Task item:
Every picture stays out; everything else in the listing below is to be returned exactly.

----------

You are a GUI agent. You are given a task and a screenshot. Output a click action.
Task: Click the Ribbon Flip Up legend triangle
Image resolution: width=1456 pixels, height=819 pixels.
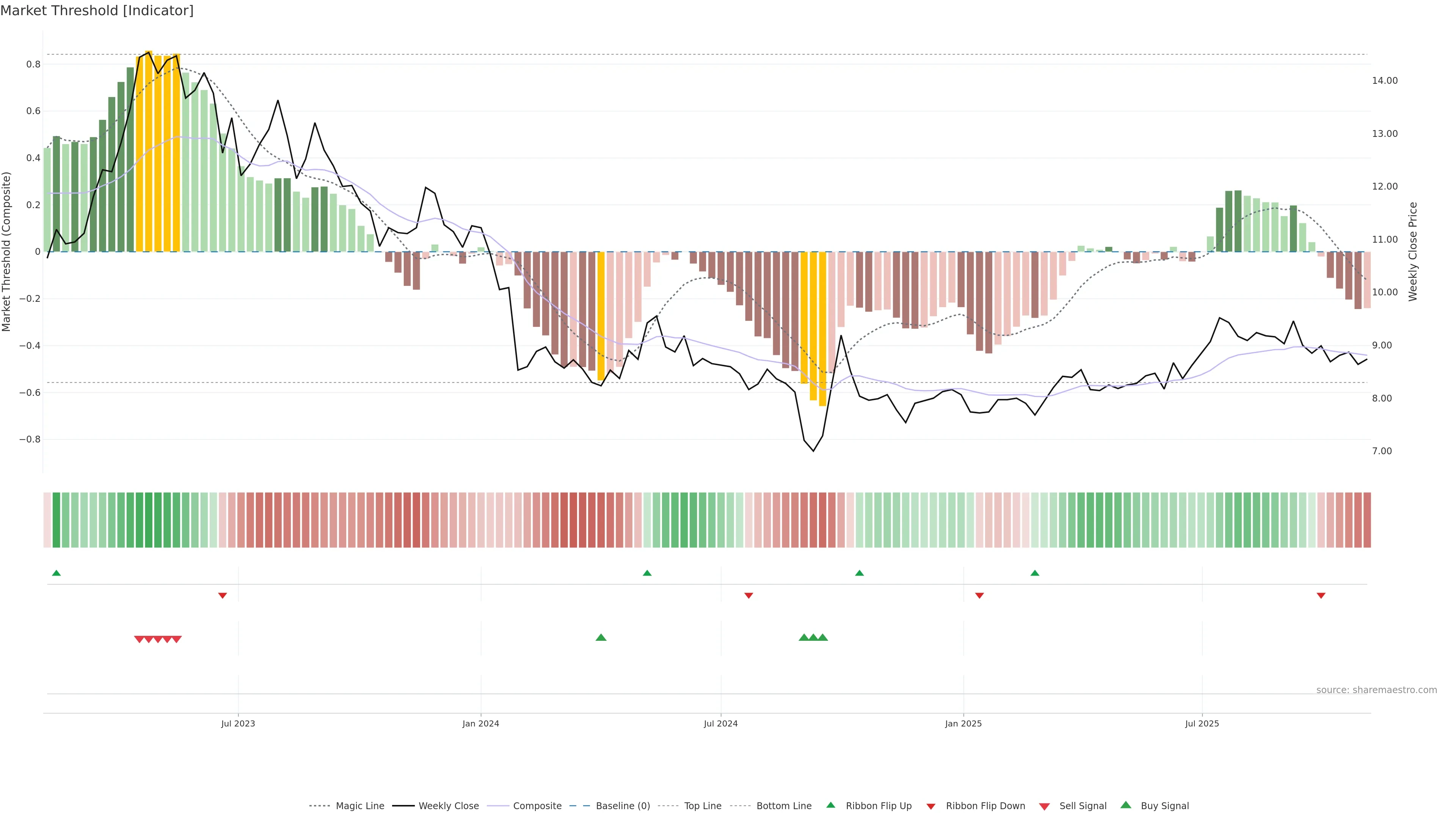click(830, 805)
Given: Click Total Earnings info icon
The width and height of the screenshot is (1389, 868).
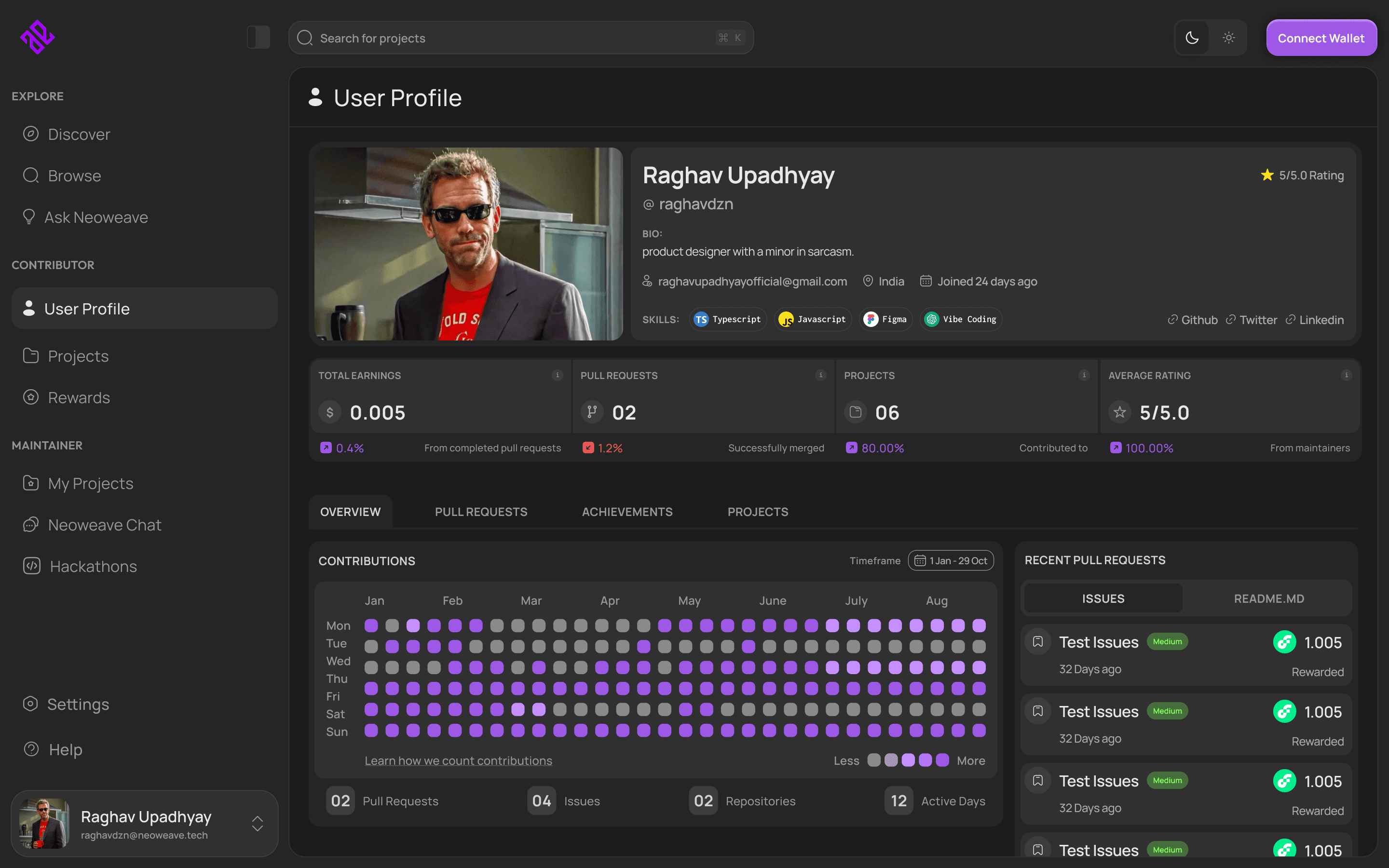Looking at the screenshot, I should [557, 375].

----------

Output:
You are a GUI agent. You are given a task and a screenshot. Output a click action.
Task: Click the Ribbon Flip Up legend triangle
Image resolution: width=1456 pixels, height=819 pixels.
click(830, 805)
Given: Click Total Earnings info icon
The width and height of the screenshot is (1389, 868).
Looking at the screenshot, I should [557, 375].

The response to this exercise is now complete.